Can Discontinuing Low-Dose Citalopram Cause Sleepwalking?
Discontinuing low-dose citalopram is unlikely to directly cause sleepwalking, but it can trigger a discontinuation syndrome that includes insomnia, which may theoretically unmask or worsen underlying sleep disorders including parasomnias.
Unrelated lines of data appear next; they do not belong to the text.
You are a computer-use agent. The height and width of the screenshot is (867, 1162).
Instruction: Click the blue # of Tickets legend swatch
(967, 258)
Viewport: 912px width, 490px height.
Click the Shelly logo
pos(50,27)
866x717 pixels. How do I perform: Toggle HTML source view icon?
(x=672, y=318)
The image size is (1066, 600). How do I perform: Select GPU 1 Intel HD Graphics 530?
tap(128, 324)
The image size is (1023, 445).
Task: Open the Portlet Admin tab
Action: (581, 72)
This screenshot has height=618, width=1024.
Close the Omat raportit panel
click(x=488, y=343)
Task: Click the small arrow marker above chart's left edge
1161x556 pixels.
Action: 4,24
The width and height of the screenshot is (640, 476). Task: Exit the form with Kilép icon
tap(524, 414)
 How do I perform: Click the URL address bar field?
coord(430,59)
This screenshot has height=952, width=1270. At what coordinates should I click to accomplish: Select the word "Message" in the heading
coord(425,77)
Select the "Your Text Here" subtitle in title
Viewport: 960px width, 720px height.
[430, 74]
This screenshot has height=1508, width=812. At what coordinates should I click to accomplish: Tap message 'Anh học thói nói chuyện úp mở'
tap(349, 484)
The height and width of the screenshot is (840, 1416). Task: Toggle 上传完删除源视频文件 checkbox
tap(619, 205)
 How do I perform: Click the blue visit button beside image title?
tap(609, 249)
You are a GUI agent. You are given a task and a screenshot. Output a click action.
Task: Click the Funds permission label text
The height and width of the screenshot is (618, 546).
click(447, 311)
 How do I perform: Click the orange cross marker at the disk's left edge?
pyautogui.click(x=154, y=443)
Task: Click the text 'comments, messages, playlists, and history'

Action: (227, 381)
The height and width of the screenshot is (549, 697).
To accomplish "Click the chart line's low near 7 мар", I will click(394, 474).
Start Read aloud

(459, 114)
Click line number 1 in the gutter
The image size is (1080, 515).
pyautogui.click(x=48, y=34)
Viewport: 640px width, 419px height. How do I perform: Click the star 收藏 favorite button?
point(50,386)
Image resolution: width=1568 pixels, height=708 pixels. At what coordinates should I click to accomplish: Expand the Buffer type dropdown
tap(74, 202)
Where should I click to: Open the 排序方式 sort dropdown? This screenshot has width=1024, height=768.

However, the evidence linking SSRI discontinuation specifically to sleepwalking is extremely limited.
Understanding SSRI Discontinuation Syndrome
The primary concern with stopping citalopram relates to discontinuation syndrome, not sleepwalking per se:
Citalopram discontinuation syndrome is characterized by dizziness, fatigue, lethargy, general malaise, myalgias, chills, headaches, nausea, vomiting, diarrhea, insomnia, imbalance, vertigo, sensory disturbances, paresthesias, anxiety, irritability, and agitation 1, 2.
Citalopram has a relatively lower risk of discontinuation syndrome compared to paroxetine, fluvoxamine, and sertraline, which are more commonly associated with withdrawal symptoms 1, 2.
The insomnia component of discontinuation syndrome could potentially disrupt normal sleep architecture and theoretically contribute to parasomnias, though this is not directly documented 1.
SSRIs and Sleepwalking: The Evidence
The relationship between SSRIs and sleepwalking is complex and primarily involves active use rather than discontinuation:
SSRIs (including citalopram) have been shown to induce or exacerbate REM Behavior Disorder (RBD) during active treatment, along with tricyclic antidepressants and MAOIs 1.
RBD involves complex, often violent motor behaviors during sleep with loss of normal REM sleep atonia, which is distinct from typical sleepwalking (a non-REM parasomnia) 1.
Sleepwalking has been reported with alcohol and barbiturate withdrawal, suggesting that withdrawal states from CNS-active medications can trigger parasomnias 1.
Clinical Reasoning and Risk Assessment
The more plausible scenario is that citalopram discontinuation causes insomnia (part of discontinuation syndrome), which then disrupts sleep quality and potentially unmasks latent parasomnia tendencies:
Sleep deprivation and fragmented sleep are known triggers for parasomnias in susceptible individuals 1.
If sleepwalking occurs after stopping citalopram, consider whether the patient has a personal or family history of parasomnias, as this would increase susceptibility 1.
Important Caveats and Alternative Explanations
If sleepwalking develops after stopping citalopram, investigate these alternative causes:
Concurrent medications: Zolpidem, other benzodiazepine receptor agonists, and certain antidepressants (mirtazapine) are directly associated with sleepwalking 1, 3, 4, 5.
Drug interactions: If the patient is taking zolpidem or similar sleep aids, these are known to cause sleepwalking and carry FDA warnings about complex sleep behaviors 1, 3, 4.
Underlying neurological conditions: RBD can be associated with Parkinson's disease, brainstem abnormalities, or other neurodegenerative disorders 1.
Alcohol or other substance withdrawal: These are established causes of parasomnias 1.
Practical Management Approach
If sleepwalking occurs after citalopram discontinuation:
Reinitiate citalopram temporarily and taper more gradually over several weeks rather than stopping abruptly 1, 2.
Review all medications, particularly any sleep aids (zolpidem, zaleplon, eszopiclone) which have direct causal links to sleepwalking 1, 3, 4.
Implement environmental safety measures: Remove dangerous objects, pad surfaces around the bed, use heavy window coverings, and consider placing the mattress on the floor 1.
Consider polysomnography if episodes are recurrent or severe to evaluate for RBD or other primary sleep disorders 1.
Evaluate for underlying sleep disorders such as sleep apnea, which can trigger parasomnias when untreated 1.